Antiquity and Loyalist Dissent is a balanced, nuanced, and groundbreaking account of the ideology of those who remained loyal to the Crown during the American Revolution. Convincingly demonstrating that their loyalty was grounded in adherence to classical republicanism, Daniel Moy has written a book that should be read by all who wish to understand American Tories.” —John Ferling, author of Whirlwind: The American Revolution and the War that Won It (2015)

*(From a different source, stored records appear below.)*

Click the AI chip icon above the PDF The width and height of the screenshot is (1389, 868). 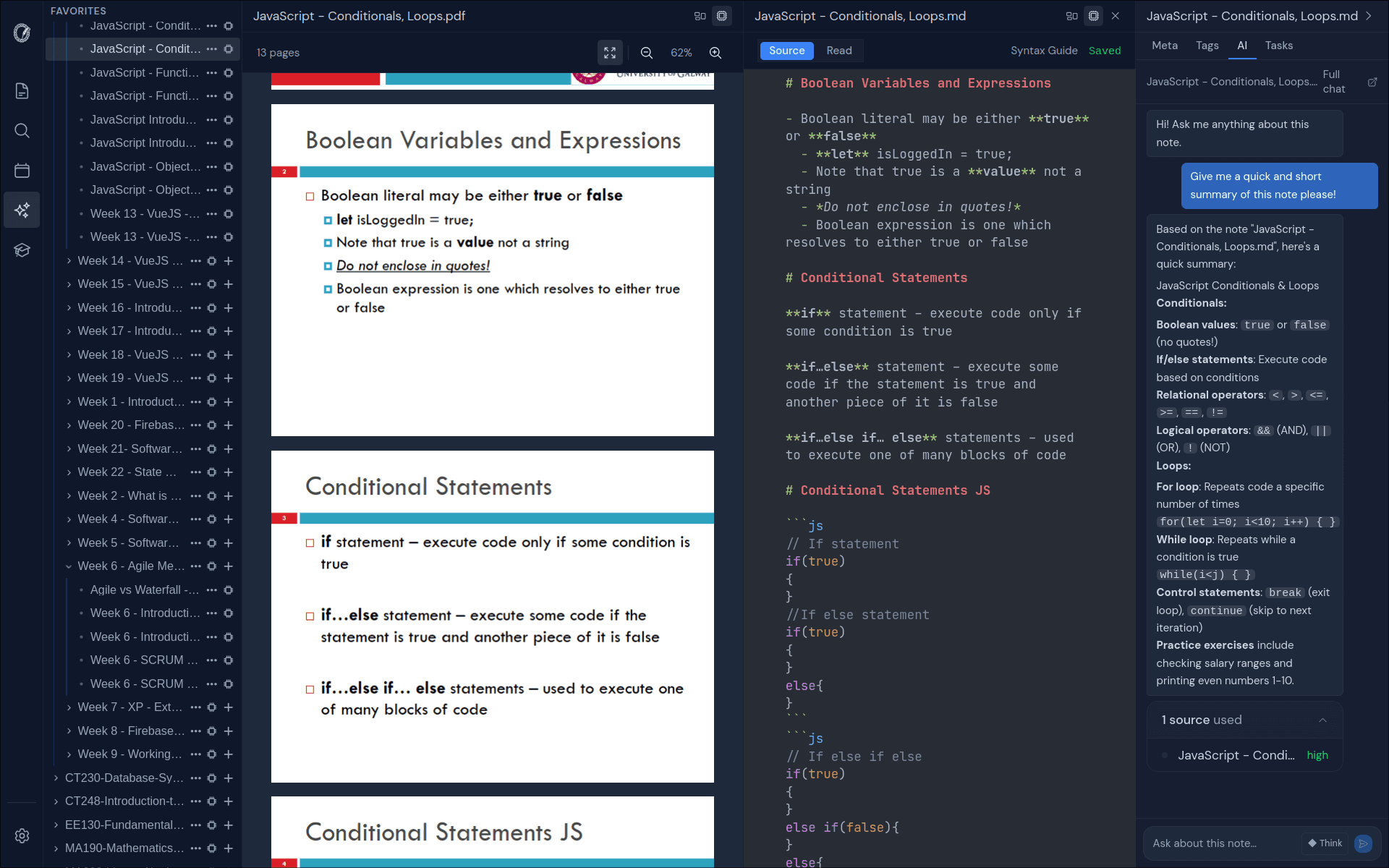[x=721, y=15]
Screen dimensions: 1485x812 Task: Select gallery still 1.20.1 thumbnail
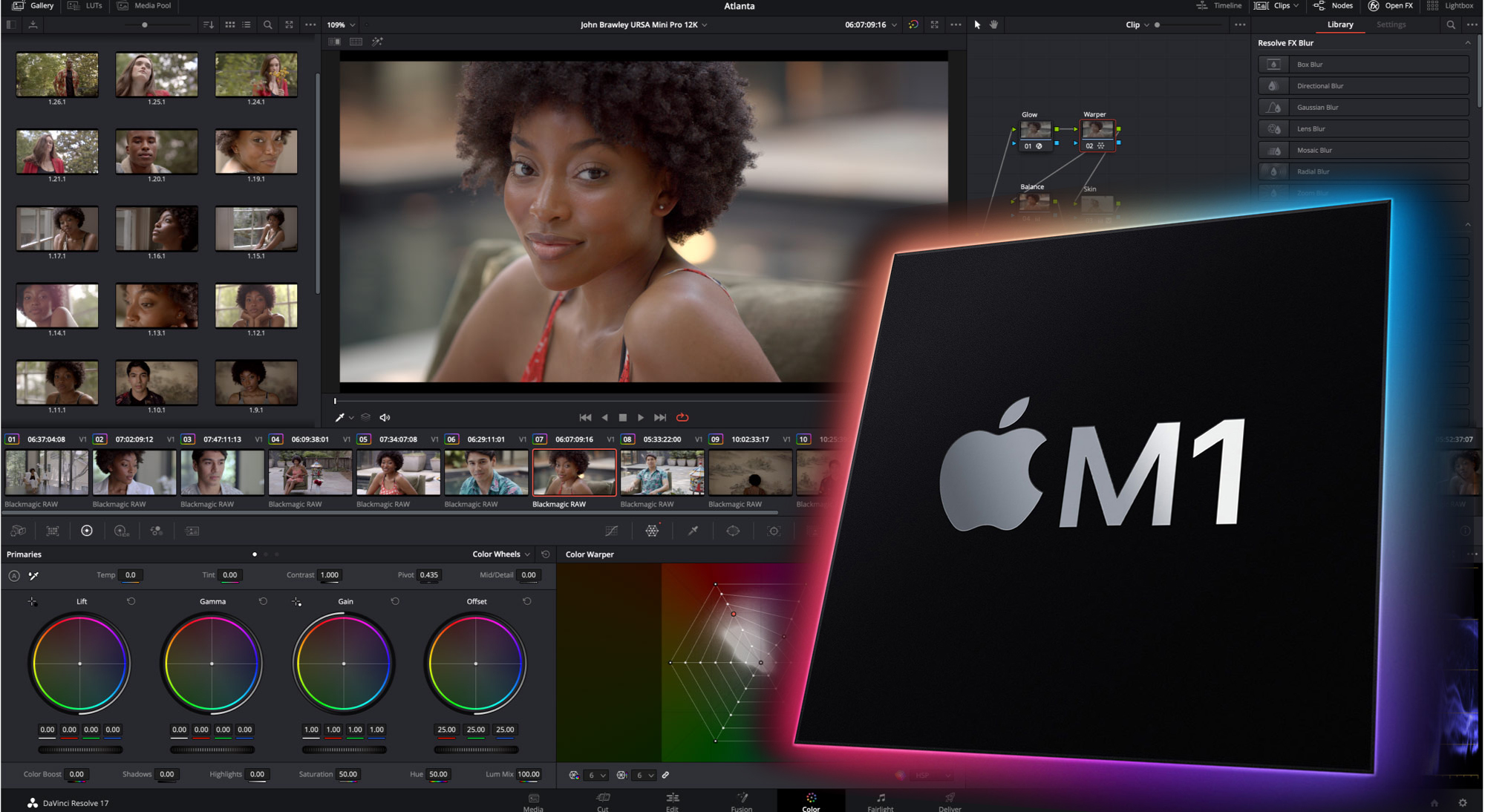point(157,151)
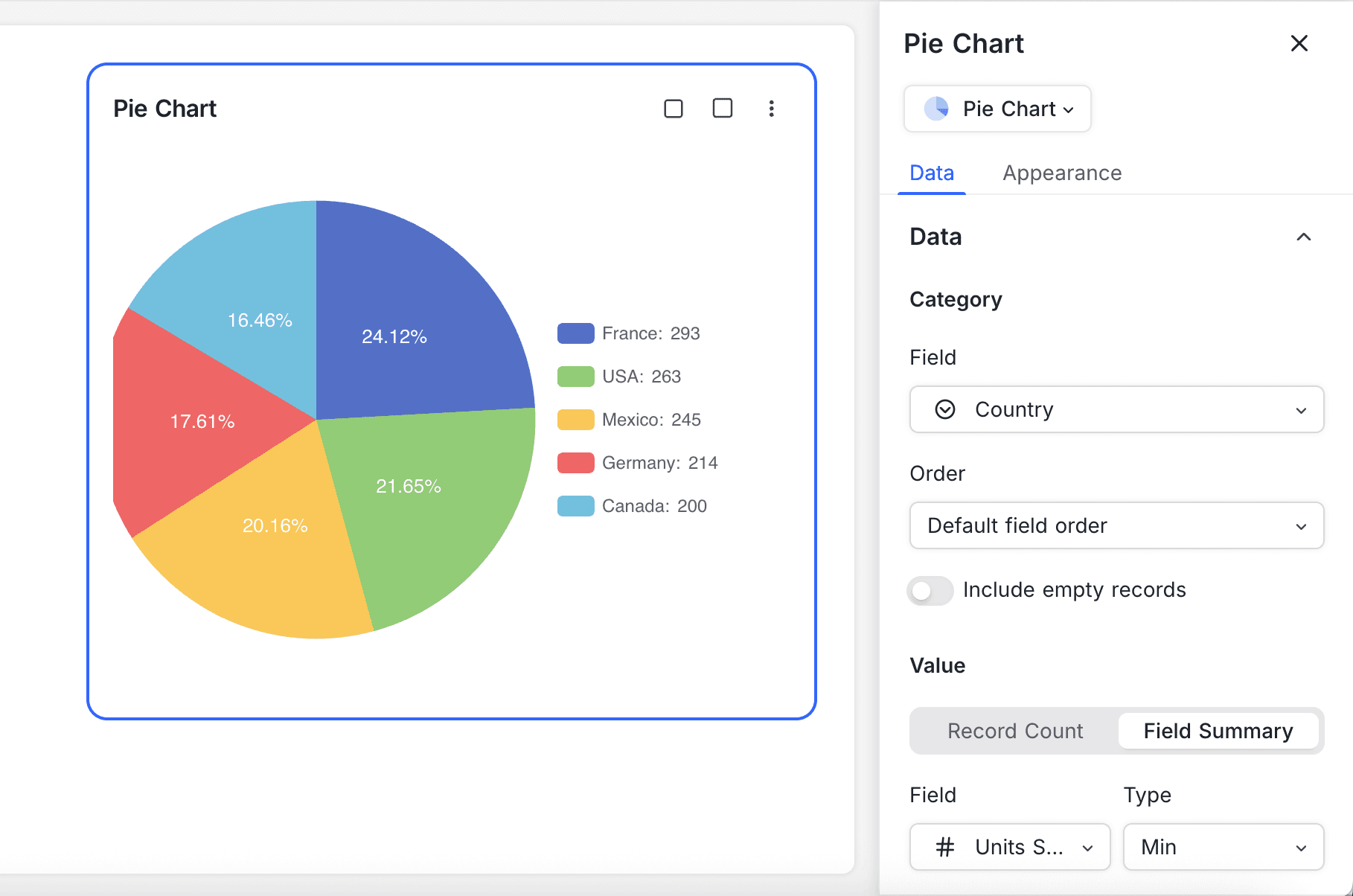Open the Default field order dropdown
This screenshot has height=896, width=1353.
pyautogui.click(x=1116, y=525)
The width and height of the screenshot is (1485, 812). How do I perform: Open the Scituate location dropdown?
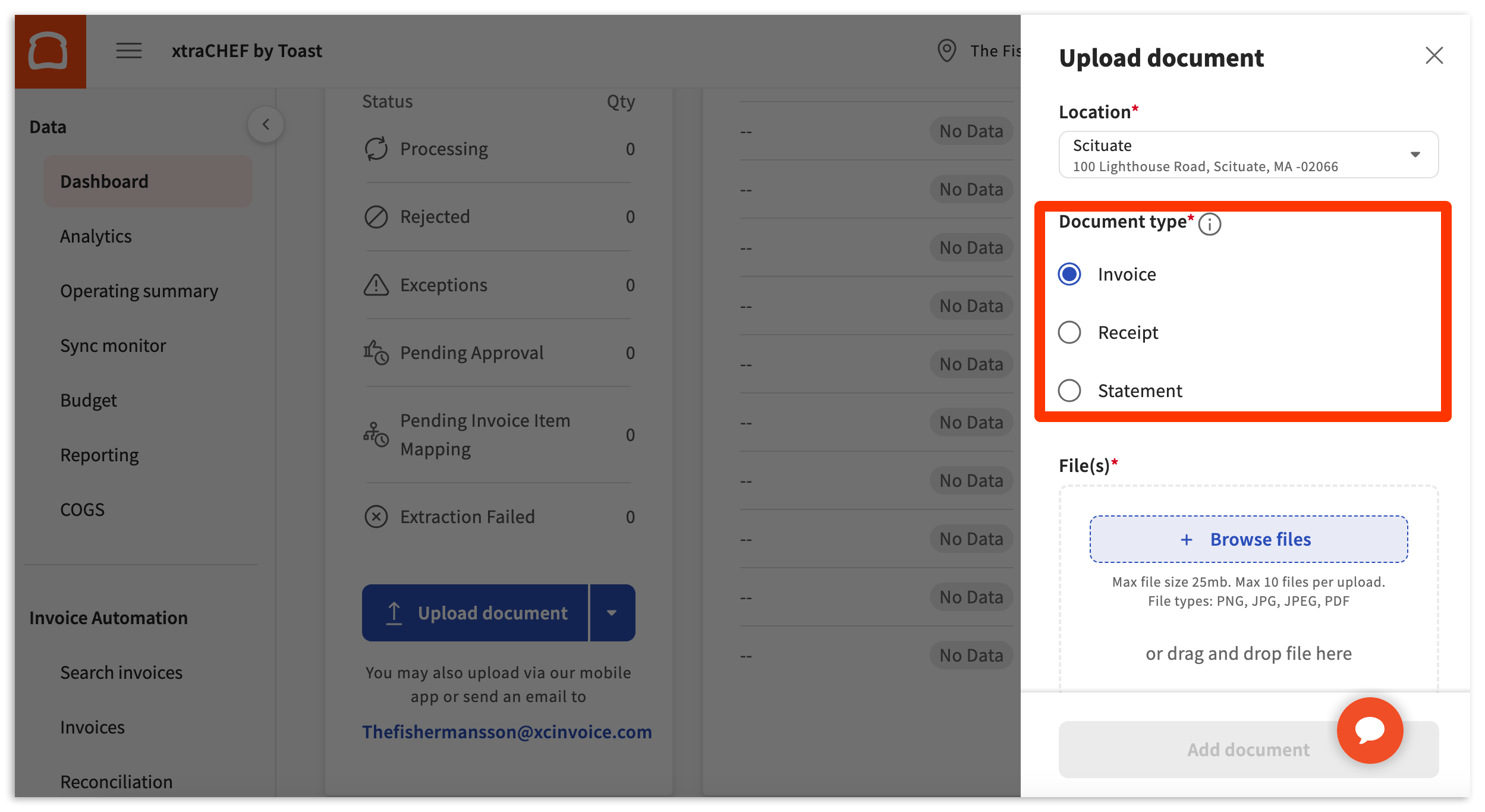pos(1248,155)
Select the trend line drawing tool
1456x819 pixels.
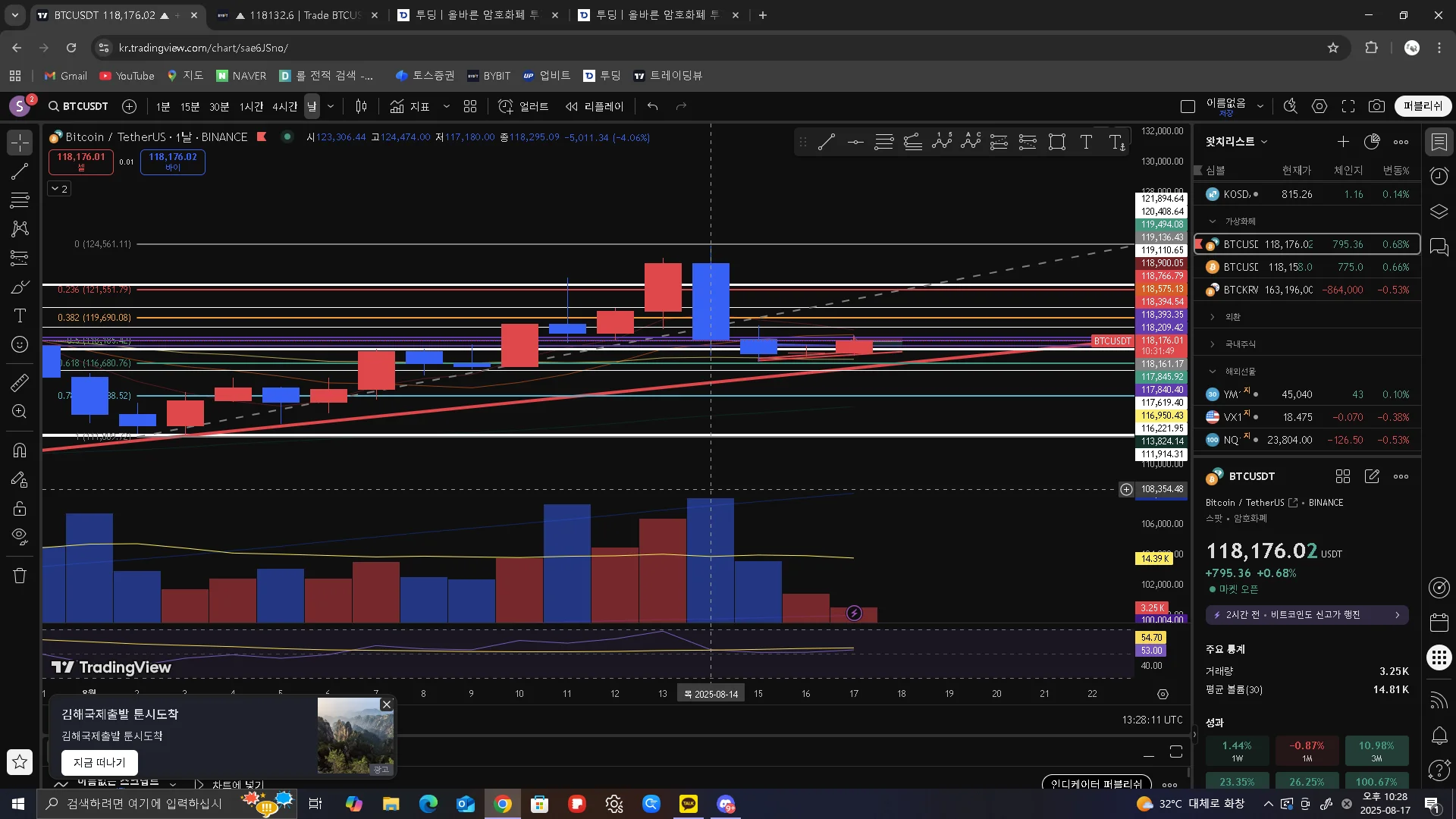[x=20, y=171]
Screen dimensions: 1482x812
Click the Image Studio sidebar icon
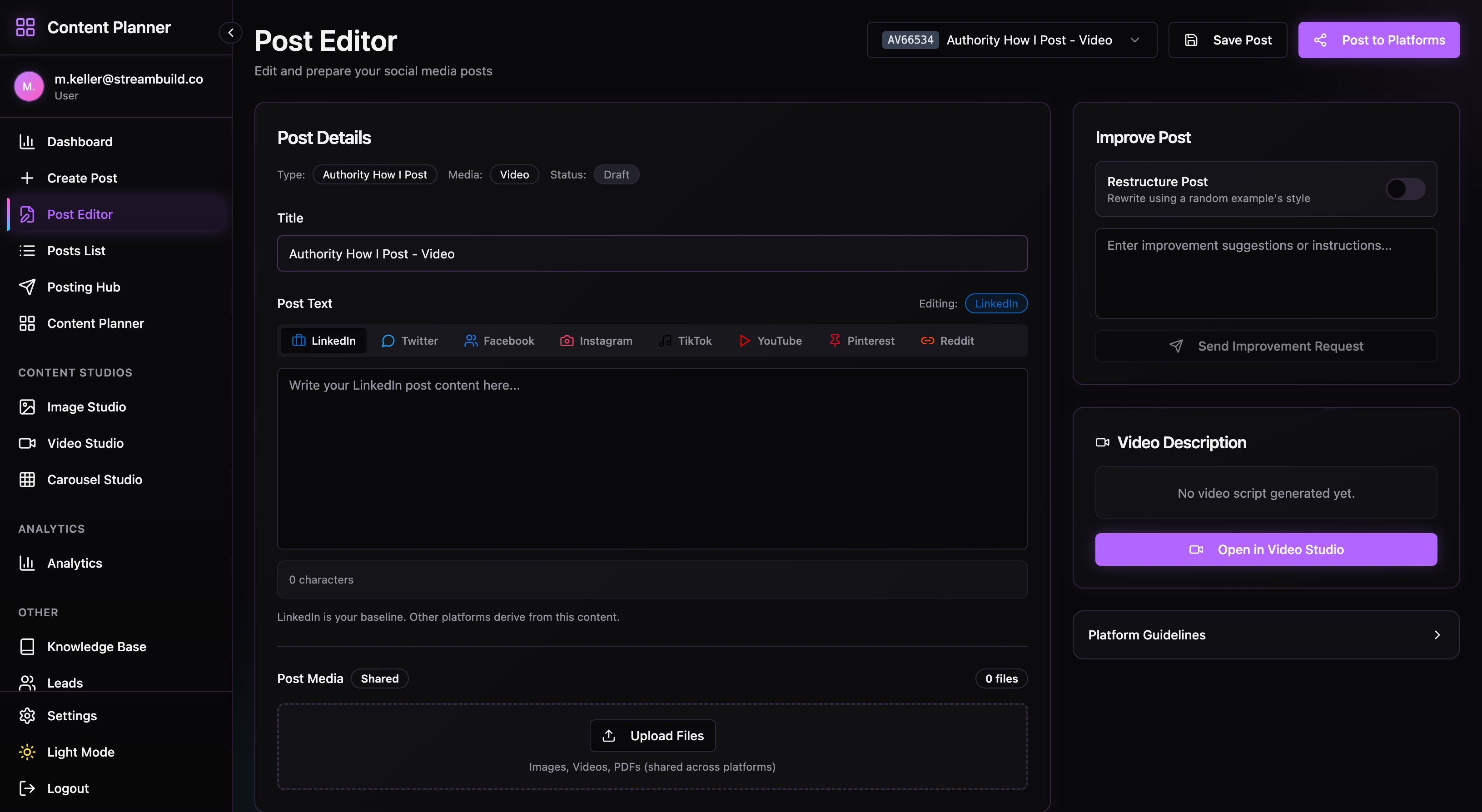click(27, 406)
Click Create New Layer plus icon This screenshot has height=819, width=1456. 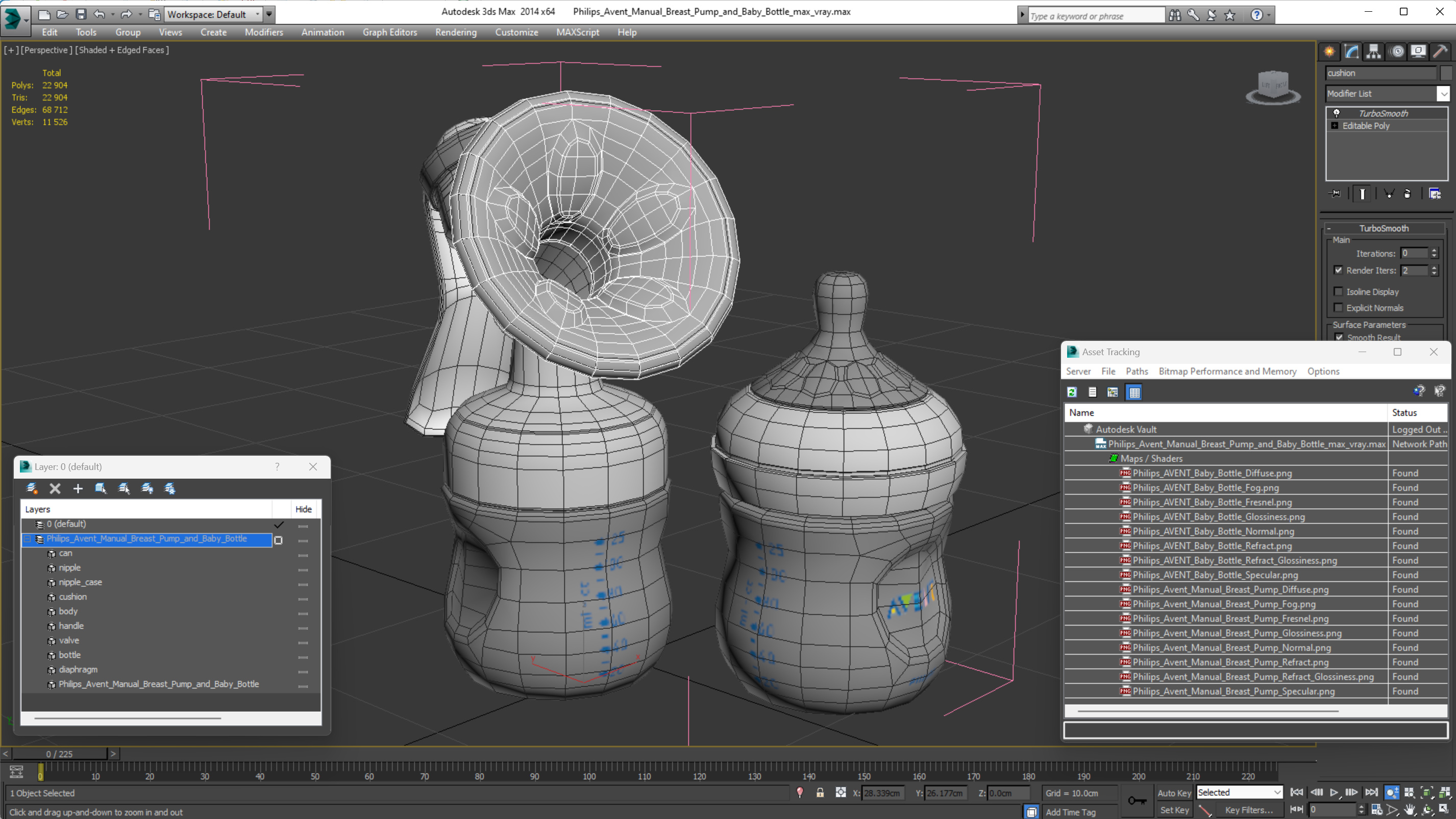[x=78, y=488]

“Denounced by victorious Patriots as enemies of American freedom, Loyalists have long been depicted as history’s villains, economically driven conservatives utterly lacking in noble aspirations. Daniel Moy’s impressively researched and gracefully written volume reminds us that Loyalist pamphleteers regarded themselves the intellectual descendants of ancient Romans and believed their self-governing communities safest within the British Empire.”—Douglas Egerton, author of Death of Liberty: African Americans and Revolutionary America

“In this fascinating study, Moy demonstrates that the American colonists who opposed the revolution of 1776 consistently referenced the institutions and traditions of the Roman Republic and the figures of Scipio, Cato, Cicero, Catiline, and Julius Caesar to articulate their case that loyalty to Britain was essential and just.”—Teresa Ramsby, Professor of Classics, University of Massachusetts Amherst

“A much overdue reassessment of the philosophical underpinnings of the Revolutionary War and the influence that classical Greece and Rome brought to bear upon Tory and Patriot alike.” —John Oller, author of The Swamp Fox: How Francis Marion Saved the American Revolution

Author Information

Daniel Moy is an Adjunct Professor at the University of Virginia’s Frank Batten School of Leadership and Public Policy. A retired Air Force Colonel, he served as an Assistant Professor at the United States Air Force Academy’s Department of History and received the Bronze Star for his command of counterinsurgency operations in Afghanistan.  A graduate of the University of Oklahoma and the Harvard Kennedy School of Government, his research sheds new light on the American founding relevant to contemporary politics and civic leadership.

Series

Anthem American Reception Studies

Table of Contents

Acknowledgements; Table of Contents; Introduction; 1, The Appian Way Divided: The Rise and Fall of Britannia in America; 2, Civic Virtue: Antiquity in American Political Thought; 3, A Conspiracy of Catilines: Liberty, Tyranny, and the Loyalist Persuasion; 4, Countering an American Insurgency: The Language of Classical Loyalty; 5, J. Hector St. John de Crèvecoeur and the American Belisarius; Conclusion; Index; Bibliography; Index.